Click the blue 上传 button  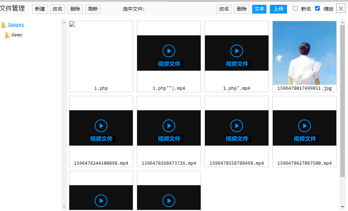(x=278, y=9)
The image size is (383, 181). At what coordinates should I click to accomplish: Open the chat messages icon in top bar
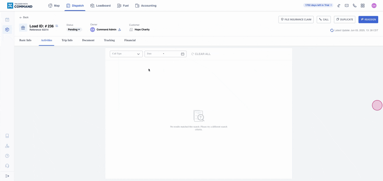click(x=347, y=6)
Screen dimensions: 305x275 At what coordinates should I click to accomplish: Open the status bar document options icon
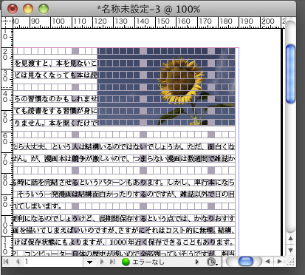click(x=212, y=262)
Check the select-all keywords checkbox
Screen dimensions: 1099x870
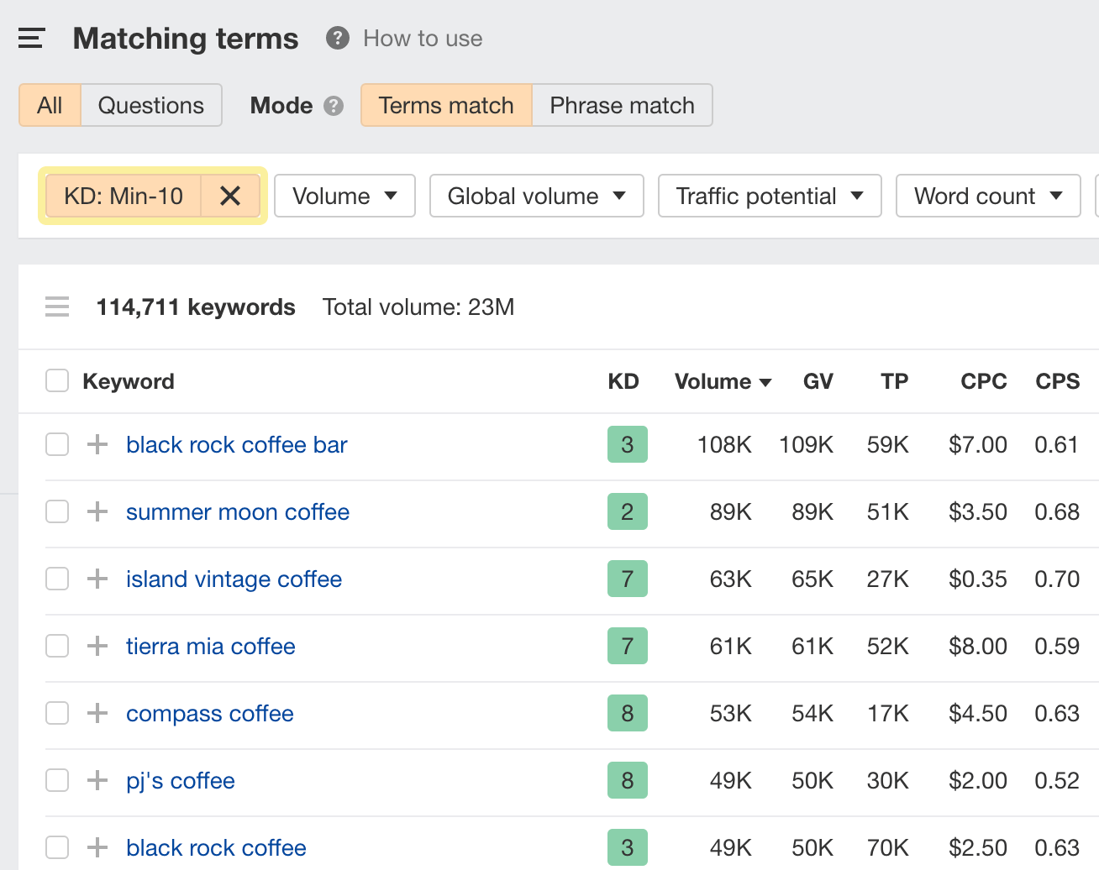point(56,380)
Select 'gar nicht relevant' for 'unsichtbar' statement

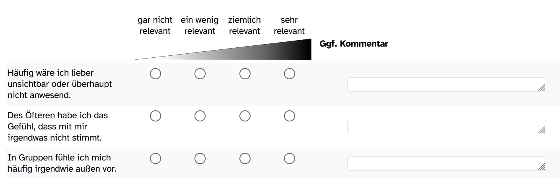pyautogui.click(x=155, y=74)
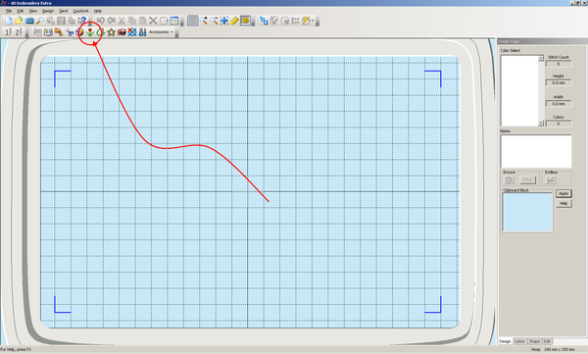Switch to the Letter tab
Viewport: 588px width, 354px height.
click(519, 341)
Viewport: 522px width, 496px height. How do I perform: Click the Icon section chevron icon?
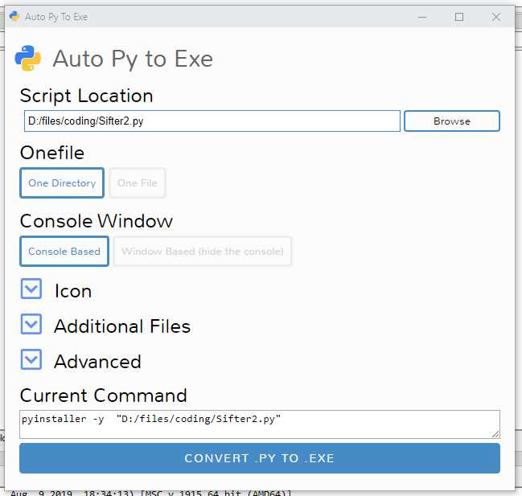[x=31, y=289]
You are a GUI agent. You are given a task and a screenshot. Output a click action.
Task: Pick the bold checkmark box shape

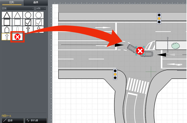point(28,22)
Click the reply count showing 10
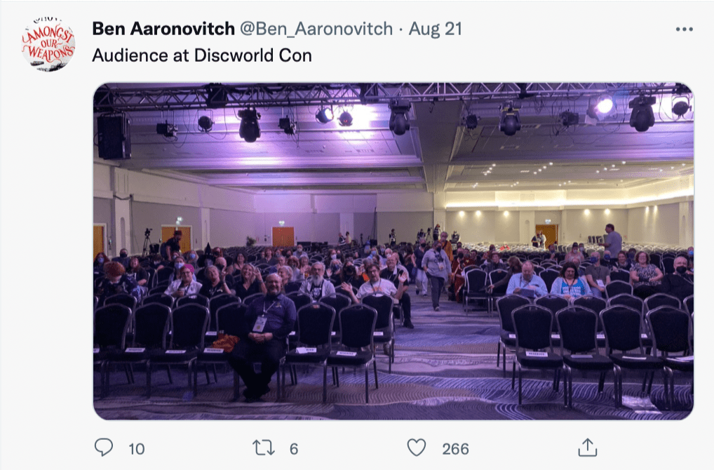 pyautogui.click(x=137, y=449)
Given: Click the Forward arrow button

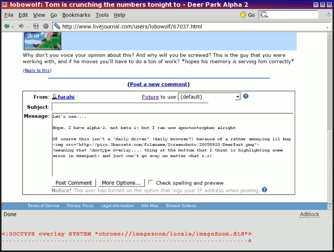Looking at the screenshot, I should click(x=21, y=26).
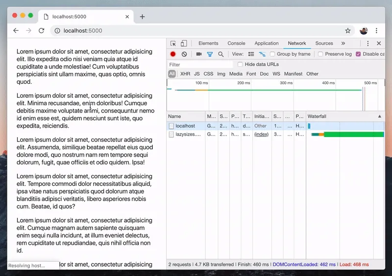Open the Sources tab
392x276 pixels.
tap(324, 44)
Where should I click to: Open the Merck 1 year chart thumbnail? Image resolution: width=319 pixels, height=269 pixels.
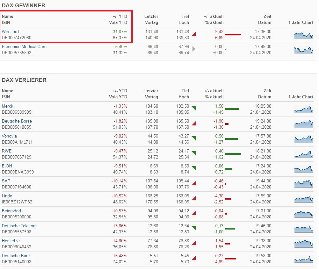304,109
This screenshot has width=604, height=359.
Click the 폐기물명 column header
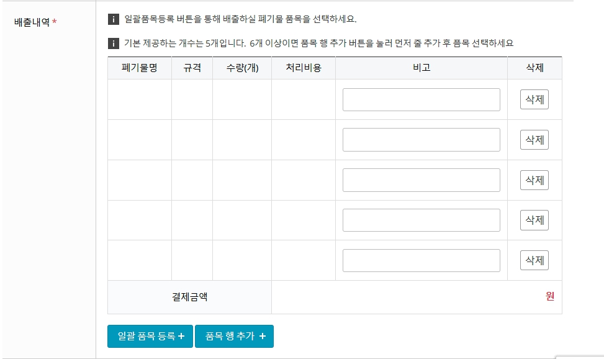(140, 68)
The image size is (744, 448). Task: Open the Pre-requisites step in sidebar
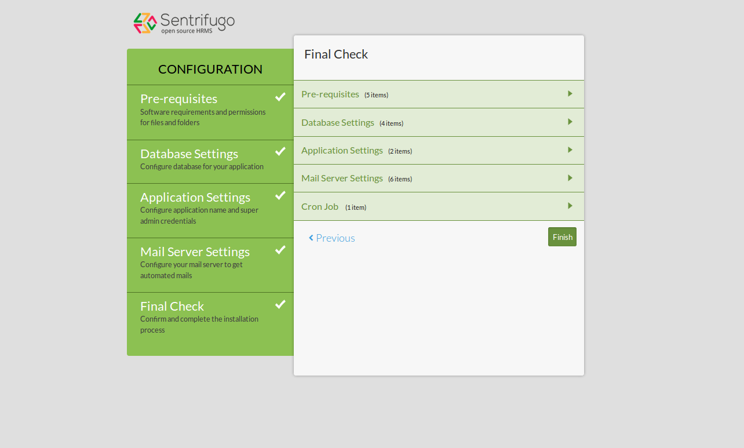point(178,99)
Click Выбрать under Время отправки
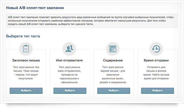 [158, 90]
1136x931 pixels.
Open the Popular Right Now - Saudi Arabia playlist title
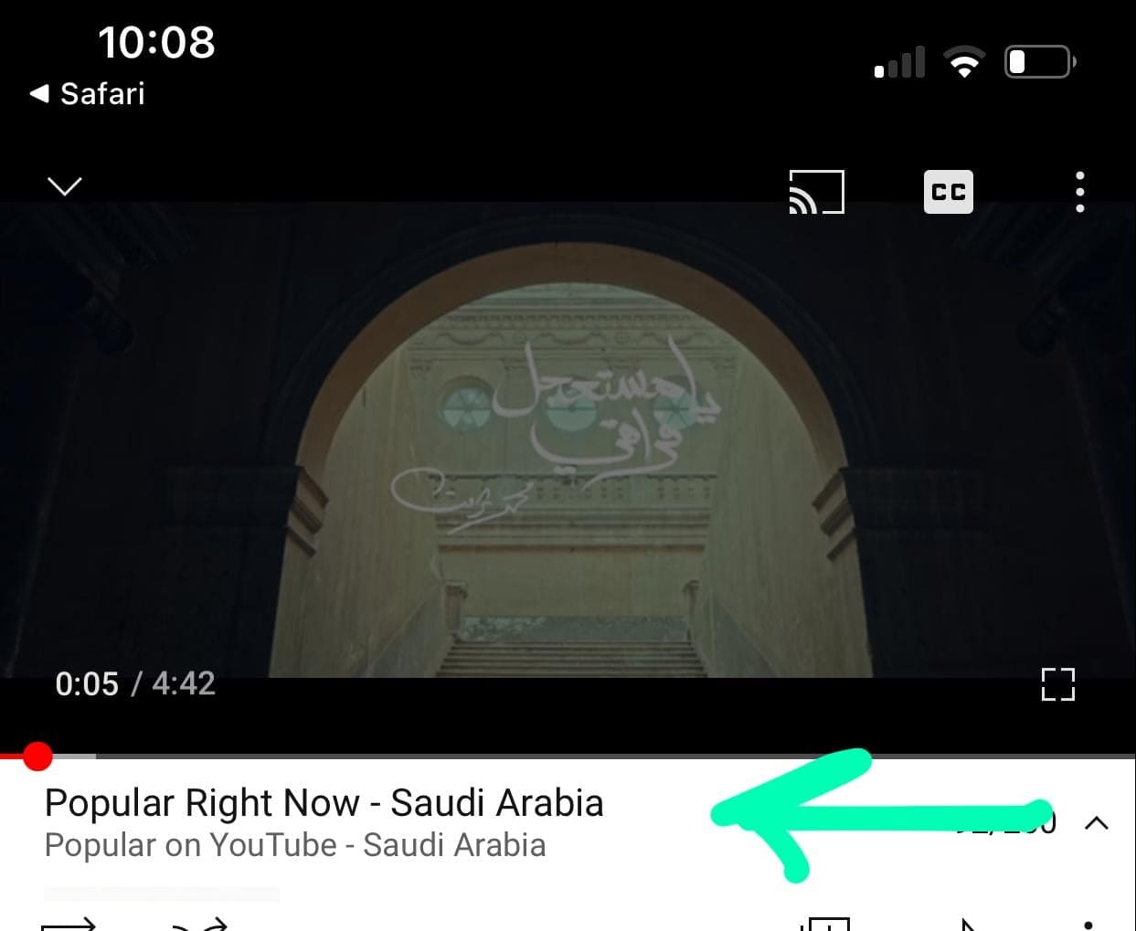324,803
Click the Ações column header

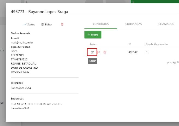coord(93,44)
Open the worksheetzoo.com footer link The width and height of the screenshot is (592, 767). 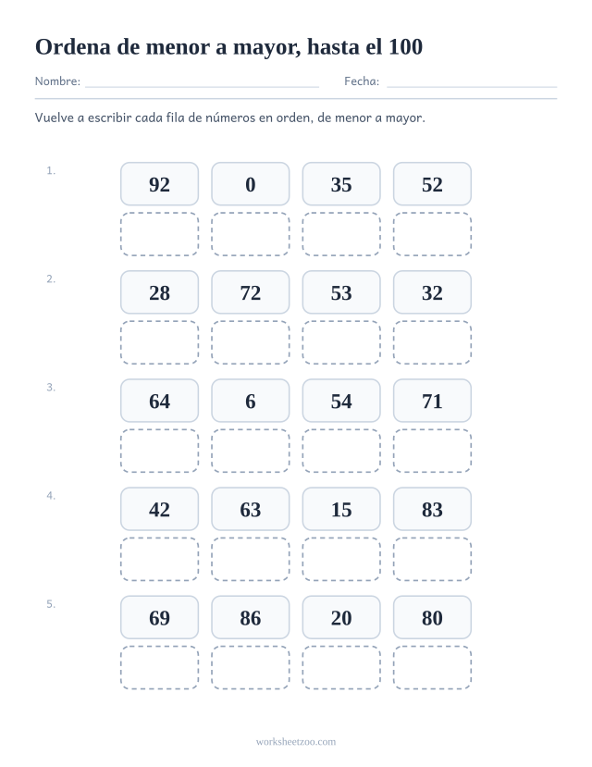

■ BRIEF
Range to copy from the records above: the line containing "Given: Click the Forward arrow button" to the line containing "This screenshot has width=604, height=359.", both included. Output those lines exactly and only those, skipping pictures.

■ SOLUTION FOR THIS TASK
Given: Click the Forward arrow button

Looking at the screenshot, I should click(x=21, y=26).
Open the Sources tab
392x276 pixels.
tap(324, 44)
Where should I click to: Open the Merck 1 year chart thumbnail? Image resolution: width=319 pixels, height=269 pixels.
304,109
This screenshot has width=604, height=359.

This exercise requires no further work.